Hui Dongna, Sun Yiyang, Xu Shixin, Liu Junjie, He Ping, Deng Yuhui, Huang Huaxiong, Zhou Xiaoshuang, Li Rongshan
Institute of Biomedical Sciences, Shanxi University, No. 92 Wucheng Road, Xiaodian District, Taiyuan, 030006, Shanxi, China.
Department of Nephrology, Shanxi Provincial People's Hospital, No. 29 Shuangta Street, Yingze District, Taiyuan, 030012, Shanxi, China.
Int Urol Nephrol. 2023 Mar;55(3):687-696. doi: 10.1007/s11255-022-03322-1. Epub 2022 Sep 7.
The heterogeneity of Type 2 Diabetes Mellitus (T2DM) complicated with renal diseases has not been fully understood in clinical practice. The purpose of the study was to propose potential predictive factors to identify diabetic kidney disease (DKD), nondiabetic kidney disease (NDKD), and DKD superimposed on NDKD (DKD + NDKD) in T2DM patients noninvasively and accurately.

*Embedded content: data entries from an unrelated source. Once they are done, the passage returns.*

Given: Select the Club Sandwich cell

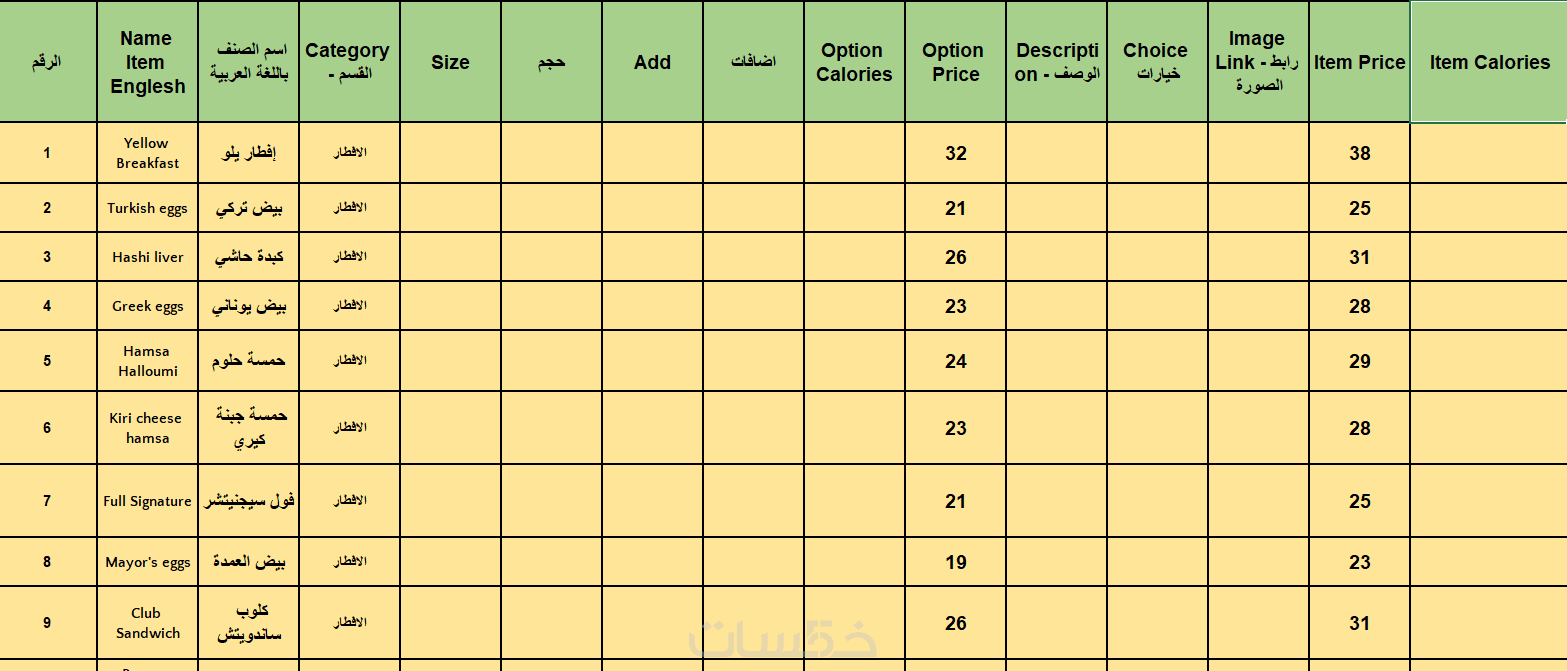Looking at the screenshot, I should point(147,623).
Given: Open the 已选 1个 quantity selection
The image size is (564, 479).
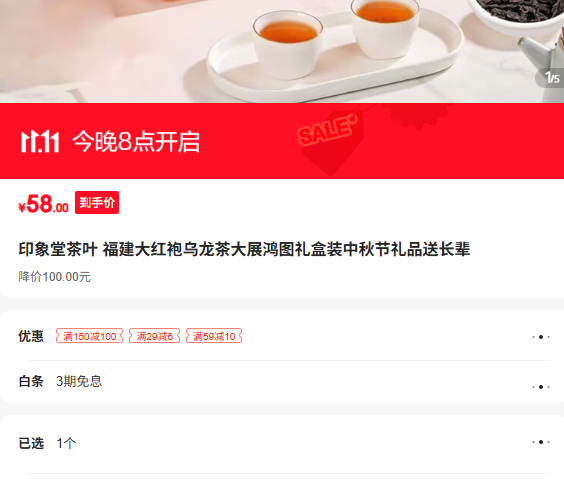Looking at the screenshot, I should [282, 443].
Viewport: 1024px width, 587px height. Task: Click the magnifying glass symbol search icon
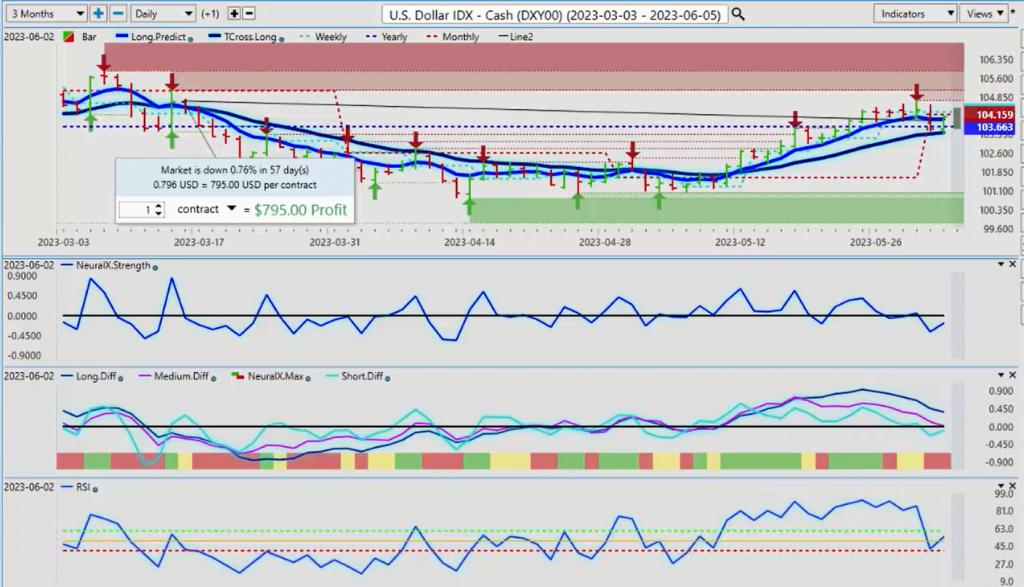[x=738, y=14]
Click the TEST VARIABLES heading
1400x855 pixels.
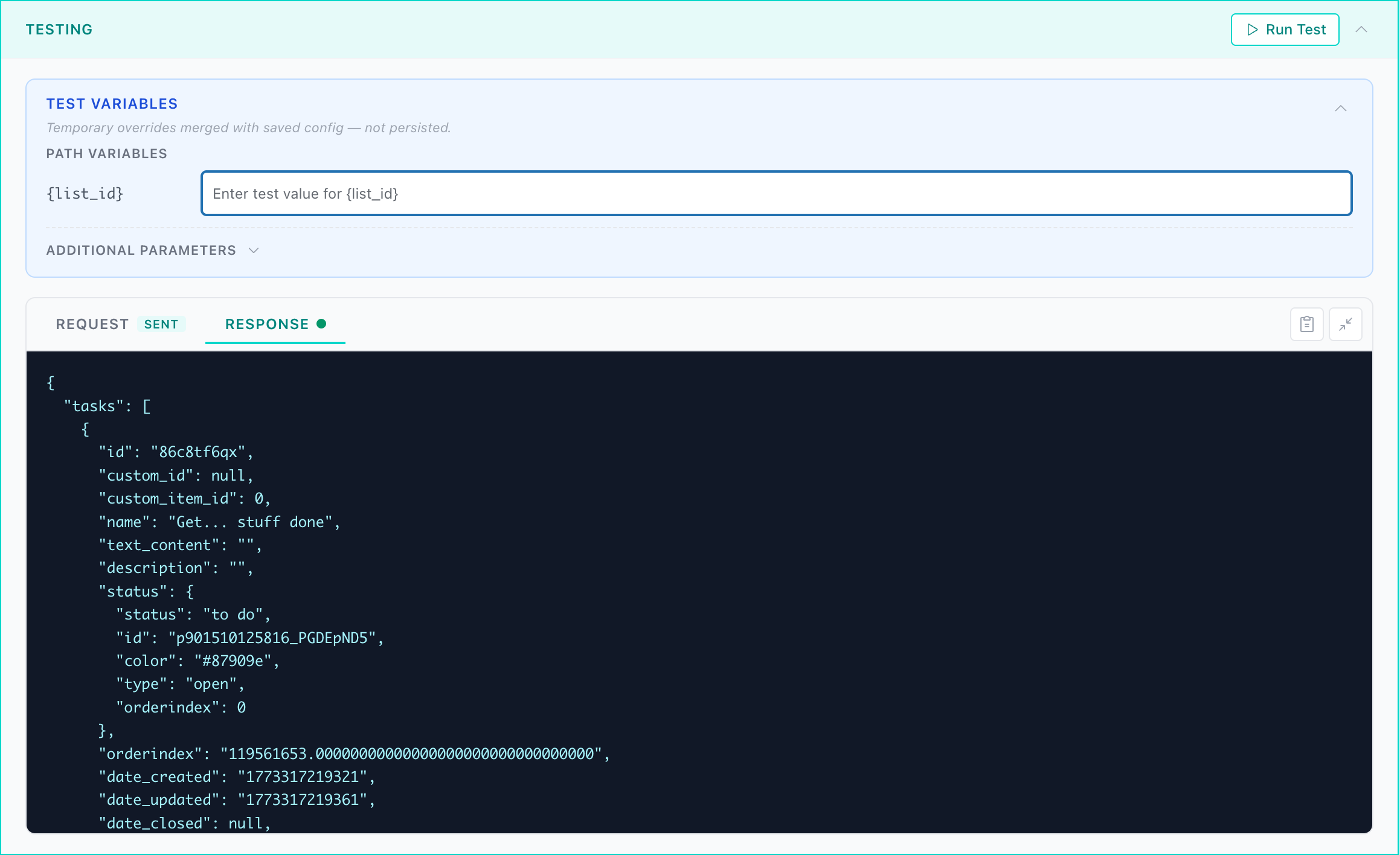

Two hundred forty-one eligible patients confirmed by renal biopsy were enrolled in this retrospective, analytical study. The features composed of clinical and biochemical data prior to renal biopsy were extracted from patients' electronic medical records. Machine learning algorithms were used to distinguish among different kidney diseases pairwise. Feature variables selected in the developed model were evaluated.
Logistic regression model achieved an accuracy of 0.8306 ± 0.0057 for DKD and NDKD classification. Hematocrit, diabetic retinopathy (DR), hematuria, platelet distribution width and history of hypertension were identified as important risk factors. Then SVM model allowed us to differentiate NDKD from DKD + NDKD with accuracy 0.8686 ± 0.052 where hematuria, diabetes duration, international normalized ratio (INR), D-Dimer, high-density lipoprotein cholesterol were the top risk factors. Finally, the logistic regression model indicated that DD-dimer, hematuria, INR, systolic pressure, DR were likely to be predictive factors to identify DKD with DKD + NDKD.
Predictive factors were successfully identified among different renal diseases in type 2 diabetes patients via machine learning methods. More attention should be paid on the coagulation factors in the DKD + NDKD patients, which might indicate a hypercoagulable state and an increased risk of thrombosis.
2型糖尿病(T2DM)合并肾脏疾病的异质性在临床实践中尚未得到充分认识。本研究的目的是提出潜在的预测因素,以无创且准确地识别T2DM患者中的糖尿病肾病(DKD)、非糖尿病肾病(NDKD)以及NDKD合并DKD(DKD+NDKD)。
本回顾性分析研究纳入了241例经肾活检确诊的合格患者。从患者的电子病历中提取肾活检前的临床和生化数据特征。使用机器学习算法对不同的肾脏疾病进行两两区分。对所开发模型中选择的特征变量进行评估。
逻辑回归模型对DKD和NDKD分类的准确率为0.8306±0.0057。血细胞比容、糖尿病视网膜病变(DR)、血尿、血小板分布宽度和高血压病史被确定为重要危险因素。然后,支持向量机模型使我们能够以0.8686±0.052的准确率区分NDKD和DKD+NDKD,其中血尿、糖尿病病程、国际标准化比值(INR)、D-二聚体、高密度脂蛋白胆固醇是主要危险因素。最后,逻辑回归模型表明,D-二聚体、血尿、INR、收缩压、DR可能是识别DKD与DKD+NDKD的预测因素。
通过机器学习方法成功识别了2型糖尿病患者不同肾脏疾病中的预测因素。DKD+NDKD患者的凝血因子应得到更多关注,这可能表明存在高凝状态和血栓形成风险增加。